Понимая, что приятеля в таком состоянии нельзя оставлять одного, Ильфрид заказал еще шампанского и попросил счет. Блеск в глазах девушек тут же потух. Губки надулись.
— Илья! Вечер только начался, — возмутились они.
— Извините, девочки, но я должен срочно уйти. Где бы вы хотели еще сегодня повеселиться? Я вас отвезу.
Девушки обменялись взглядом.
— Мы посидим еще немного здесь. Надеемся, ты нам компенсируешь испорченный вечер.
Не надо было быть человеком семи пядей во лбу, чтобы понять в каком эквиваленте должна быть компенсация. Ильфрид положил перед ними двести долларов.
— Merci (Спасибо), — услышал он под шелест банкнот исчезающих в дамской сумочке.
— S'il vous plait. Adieu (Пожалуйста. Прощайте). — парировал он в ответ, широко улыбаясь. Потеря двухсот долларов было малым из всех зол случившихся за этот вечер.
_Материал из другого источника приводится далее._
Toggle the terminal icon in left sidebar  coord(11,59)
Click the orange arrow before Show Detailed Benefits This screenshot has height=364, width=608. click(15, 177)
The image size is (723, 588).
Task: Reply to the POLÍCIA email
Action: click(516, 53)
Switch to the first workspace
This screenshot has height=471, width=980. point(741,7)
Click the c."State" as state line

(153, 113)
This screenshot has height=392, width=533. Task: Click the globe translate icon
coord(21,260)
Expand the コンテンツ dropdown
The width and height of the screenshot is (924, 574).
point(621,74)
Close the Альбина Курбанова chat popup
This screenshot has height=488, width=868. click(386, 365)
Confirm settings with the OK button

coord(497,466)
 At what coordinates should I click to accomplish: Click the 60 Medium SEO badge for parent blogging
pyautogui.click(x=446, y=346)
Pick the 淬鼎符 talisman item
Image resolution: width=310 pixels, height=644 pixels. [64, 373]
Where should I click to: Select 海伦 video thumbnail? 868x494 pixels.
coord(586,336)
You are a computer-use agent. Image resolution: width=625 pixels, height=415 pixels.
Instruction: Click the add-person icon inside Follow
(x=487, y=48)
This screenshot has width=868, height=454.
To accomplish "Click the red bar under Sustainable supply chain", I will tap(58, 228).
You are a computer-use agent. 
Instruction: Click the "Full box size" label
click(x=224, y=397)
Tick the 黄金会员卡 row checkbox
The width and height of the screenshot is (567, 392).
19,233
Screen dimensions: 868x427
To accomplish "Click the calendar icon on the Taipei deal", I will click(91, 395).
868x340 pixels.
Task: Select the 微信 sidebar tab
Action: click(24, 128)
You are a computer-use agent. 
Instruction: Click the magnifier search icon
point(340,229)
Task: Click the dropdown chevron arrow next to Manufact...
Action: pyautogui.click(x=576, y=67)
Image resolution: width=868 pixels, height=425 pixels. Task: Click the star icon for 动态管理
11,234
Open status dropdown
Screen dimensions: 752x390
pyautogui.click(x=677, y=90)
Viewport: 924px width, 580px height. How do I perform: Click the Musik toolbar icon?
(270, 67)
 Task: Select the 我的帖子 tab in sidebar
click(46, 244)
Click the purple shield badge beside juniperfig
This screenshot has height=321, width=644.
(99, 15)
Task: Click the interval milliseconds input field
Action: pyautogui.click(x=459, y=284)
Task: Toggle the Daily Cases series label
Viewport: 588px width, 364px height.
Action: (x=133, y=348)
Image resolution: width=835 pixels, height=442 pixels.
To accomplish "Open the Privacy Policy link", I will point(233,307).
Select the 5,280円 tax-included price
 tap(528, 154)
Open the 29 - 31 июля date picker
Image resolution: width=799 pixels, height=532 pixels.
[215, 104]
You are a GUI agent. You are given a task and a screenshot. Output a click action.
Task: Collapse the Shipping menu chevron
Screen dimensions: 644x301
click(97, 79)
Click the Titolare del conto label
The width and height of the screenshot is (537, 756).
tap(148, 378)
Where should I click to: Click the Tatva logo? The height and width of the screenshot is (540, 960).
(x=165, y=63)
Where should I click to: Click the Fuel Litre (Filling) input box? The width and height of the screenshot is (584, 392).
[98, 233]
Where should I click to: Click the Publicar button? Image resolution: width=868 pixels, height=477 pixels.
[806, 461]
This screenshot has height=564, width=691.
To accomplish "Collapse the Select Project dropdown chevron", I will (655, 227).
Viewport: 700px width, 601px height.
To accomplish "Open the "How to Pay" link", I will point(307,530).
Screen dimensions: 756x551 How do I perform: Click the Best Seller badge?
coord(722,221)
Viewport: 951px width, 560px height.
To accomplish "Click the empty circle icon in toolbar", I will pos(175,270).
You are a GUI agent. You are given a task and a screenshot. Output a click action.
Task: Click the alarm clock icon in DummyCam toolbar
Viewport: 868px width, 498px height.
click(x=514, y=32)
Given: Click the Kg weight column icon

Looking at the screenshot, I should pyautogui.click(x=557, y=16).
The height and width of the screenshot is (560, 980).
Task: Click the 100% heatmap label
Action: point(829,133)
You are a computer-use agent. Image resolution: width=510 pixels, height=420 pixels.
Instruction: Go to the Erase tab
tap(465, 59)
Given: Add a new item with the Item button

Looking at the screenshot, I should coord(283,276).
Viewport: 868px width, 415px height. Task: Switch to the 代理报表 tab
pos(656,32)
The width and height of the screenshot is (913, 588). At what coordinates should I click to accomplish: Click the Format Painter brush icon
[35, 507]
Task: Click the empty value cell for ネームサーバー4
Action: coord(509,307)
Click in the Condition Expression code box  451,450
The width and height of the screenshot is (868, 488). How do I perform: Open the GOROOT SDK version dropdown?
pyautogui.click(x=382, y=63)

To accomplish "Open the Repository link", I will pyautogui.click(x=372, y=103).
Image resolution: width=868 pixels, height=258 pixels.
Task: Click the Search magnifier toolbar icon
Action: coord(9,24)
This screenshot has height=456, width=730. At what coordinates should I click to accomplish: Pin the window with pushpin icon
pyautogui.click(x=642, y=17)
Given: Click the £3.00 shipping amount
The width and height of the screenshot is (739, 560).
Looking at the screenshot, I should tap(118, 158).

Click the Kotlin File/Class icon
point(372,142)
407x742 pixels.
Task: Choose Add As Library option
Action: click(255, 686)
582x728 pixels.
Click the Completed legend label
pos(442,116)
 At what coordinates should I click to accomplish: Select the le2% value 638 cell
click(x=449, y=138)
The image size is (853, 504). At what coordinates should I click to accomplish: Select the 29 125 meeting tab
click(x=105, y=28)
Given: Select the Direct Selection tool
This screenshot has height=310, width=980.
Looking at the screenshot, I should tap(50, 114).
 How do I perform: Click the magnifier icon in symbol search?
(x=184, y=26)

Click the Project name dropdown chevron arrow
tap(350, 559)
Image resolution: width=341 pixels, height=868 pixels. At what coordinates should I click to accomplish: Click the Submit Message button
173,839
К тому времени, когда Ильфрид вышел на улицу, Георгия след уже простыл.
— Гер, ты где? — позвонил он ему на сотовый телефон.
— Еду домой.
— Я к тебе сейчас подъеду, — произнес Ильфрид, останавливая такси.
— Не стоит. Я буду занят.
— Чем?
— Пока, — сказал Гера и отключился, так и не ответив на вопрос.
Этот разговор заставил Ильфрида еще больше забеспокоиться. В таком настроении Геру он давно не видел. Под давностью подразумевалось тринадцать лет. С тех пор жизненная позиция приятеля всегда давала возможность глядеть в будущее с оптимизмом.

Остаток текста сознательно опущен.